What is expected -> Scan the records below, and wherever a line has the word "computer", pull it out.

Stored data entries
[Start of Attachment]

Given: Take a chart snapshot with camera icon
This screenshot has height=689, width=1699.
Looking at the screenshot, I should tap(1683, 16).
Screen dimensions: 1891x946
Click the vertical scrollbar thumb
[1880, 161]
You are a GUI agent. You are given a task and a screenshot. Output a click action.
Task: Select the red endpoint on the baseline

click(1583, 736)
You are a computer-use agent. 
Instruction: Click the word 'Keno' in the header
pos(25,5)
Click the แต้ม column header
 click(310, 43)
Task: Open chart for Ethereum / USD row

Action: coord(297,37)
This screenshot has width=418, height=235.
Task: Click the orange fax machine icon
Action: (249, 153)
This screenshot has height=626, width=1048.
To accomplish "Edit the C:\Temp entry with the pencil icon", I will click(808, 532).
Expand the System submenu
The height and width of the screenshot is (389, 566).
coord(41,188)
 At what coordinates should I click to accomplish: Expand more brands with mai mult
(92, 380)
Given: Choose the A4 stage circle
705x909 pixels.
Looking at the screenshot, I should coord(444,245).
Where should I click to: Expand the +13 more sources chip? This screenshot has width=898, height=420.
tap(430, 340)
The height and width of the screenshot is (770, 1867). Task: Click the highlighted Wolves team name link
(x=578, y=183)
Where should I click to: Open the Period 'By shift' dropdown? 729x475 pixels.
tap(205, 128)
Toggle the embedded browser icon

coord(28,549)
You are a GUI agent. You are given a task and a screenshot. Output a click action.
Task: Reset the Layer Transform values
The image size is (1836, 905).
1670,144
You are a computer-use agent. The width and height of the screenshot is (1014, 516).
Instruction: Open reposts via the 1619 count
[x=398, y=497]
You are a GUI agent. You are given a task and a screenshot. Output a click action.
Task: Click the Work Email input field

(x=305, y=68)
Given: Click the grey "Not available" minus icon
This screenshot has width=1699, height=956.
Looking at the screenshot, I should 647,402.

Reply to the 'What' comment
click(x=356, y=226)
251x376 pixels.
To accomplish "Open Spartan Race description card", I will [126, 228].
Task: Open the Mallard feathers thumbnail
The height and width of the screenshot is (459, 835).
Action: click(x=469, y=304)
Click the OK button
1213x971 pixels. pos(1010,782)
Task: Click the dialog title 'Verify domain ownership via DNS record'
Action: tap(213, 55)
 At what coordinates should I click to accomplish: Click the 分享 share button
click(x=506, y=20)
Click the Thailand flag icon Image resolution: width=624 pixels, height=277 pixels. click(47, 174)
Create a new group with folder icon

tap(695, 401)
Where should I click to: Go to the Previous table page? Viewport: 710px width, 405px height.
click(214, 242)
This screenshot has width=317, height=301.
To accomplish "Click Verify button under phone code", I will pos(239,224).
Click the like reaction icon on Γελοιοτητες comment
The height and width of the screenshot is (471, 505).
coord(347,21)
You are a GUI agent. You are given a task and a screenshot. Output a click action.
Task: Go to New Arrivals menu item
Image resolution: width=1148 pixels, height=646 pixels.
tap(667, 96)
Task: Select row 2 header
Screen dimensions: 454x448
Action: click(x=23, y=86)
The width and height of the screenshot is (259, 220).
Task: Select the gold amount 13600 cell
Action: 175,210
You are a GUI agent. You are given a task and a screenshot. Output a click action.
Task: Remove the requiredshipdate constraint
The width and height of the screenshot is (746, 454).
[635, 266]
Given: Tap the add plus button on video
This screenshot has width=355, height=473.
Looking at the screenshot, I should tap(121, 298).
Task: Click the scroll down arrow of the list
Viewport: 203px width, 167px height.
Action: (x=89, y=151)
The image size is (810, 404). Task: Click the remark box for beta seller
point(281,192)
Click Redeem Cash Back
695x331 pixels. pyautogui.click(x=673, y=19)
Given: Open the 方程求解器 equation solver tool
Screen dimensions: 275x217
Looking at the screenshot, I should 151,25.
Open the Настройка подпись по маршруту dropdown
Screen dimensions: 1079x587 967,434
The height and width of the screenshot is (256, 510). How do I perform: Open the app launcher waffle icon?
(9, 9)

[End of Attachment]

The completed task ->
You are a computer-use agent. 
You are a computer-use agent. The width and height of the screenshot is (1014, 516).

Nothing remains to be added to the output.